Это была ее обычная просьба, и Джоди нисколько не удивился. Дожидаясь ее звонка, он накапливал и бережно хранил в памяти десятки важных мелочей, обрывки разговоров, взгляды, жесты. Теперь он был готов поделиться с Жанной этими малозначительными на первый взгляд подробностями, по которым — он знал это — Жанна будет воссоздавать простые и милые домашние сценки и воображать себя их участницей.

Примерно через четверть часа Жанна осторожно опустила трубку на рычаг. Как и всегда, разговор с управляющим утешил ее, и она чувствовала, что ее собственная жизнь стала чуточку легче. «Спасибо тебе, Джоди, — думала она. — Да благословит тебя Господь!»

Его способность сочувствовать и сопереживать действительно была даром Божьим. Если бы не он, Жанна, наверное, уже давно не выдержала бы и, бросив все, ринулась бы в Оклахому вопреки желанию бабушки. И конечно, ни к чему хорошему это бы не привело. А так она имела возможность узнать последние новости из первых рук и таким образом поддерживала эфемерный, призрачный контакт с бабушкой, хотя каждый разговор с Джоди и облегчал ее душу, и оставлял у нее на сердце новые рубцы.

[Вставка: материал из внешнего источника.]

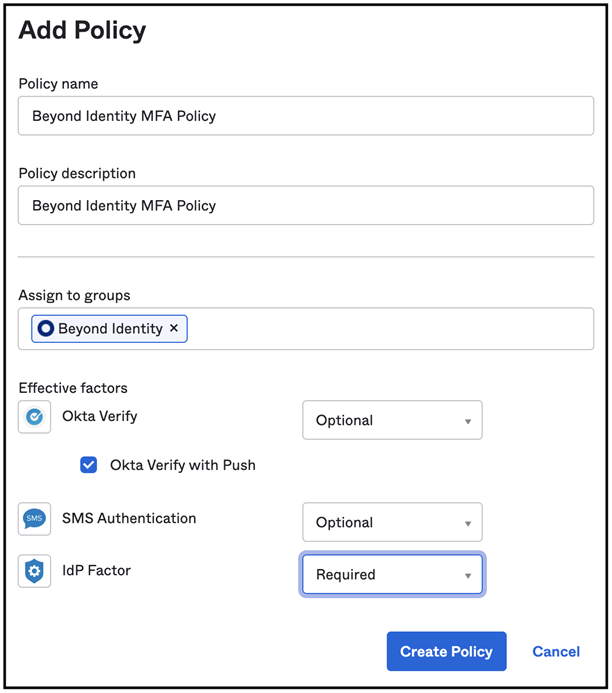Click the Policy name field label

(x=58, y=84)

Несколько секунд Жанна неподвижно сидела возле телефона, закрыв глаза и сложив на коленях руки. Дышала она ровно и глубоко, чтобы безмятежная уверенность и покой, которым так давно научила ее бабушка, вошли в нее и погасили боль, от которой не было иного спасения. У нее уже что-то получалось, когда голос Доусона заставил ее вздрогнуть.

— Что с тобой, Жанна? — обеспокоено спросил он. — Ты не заболела?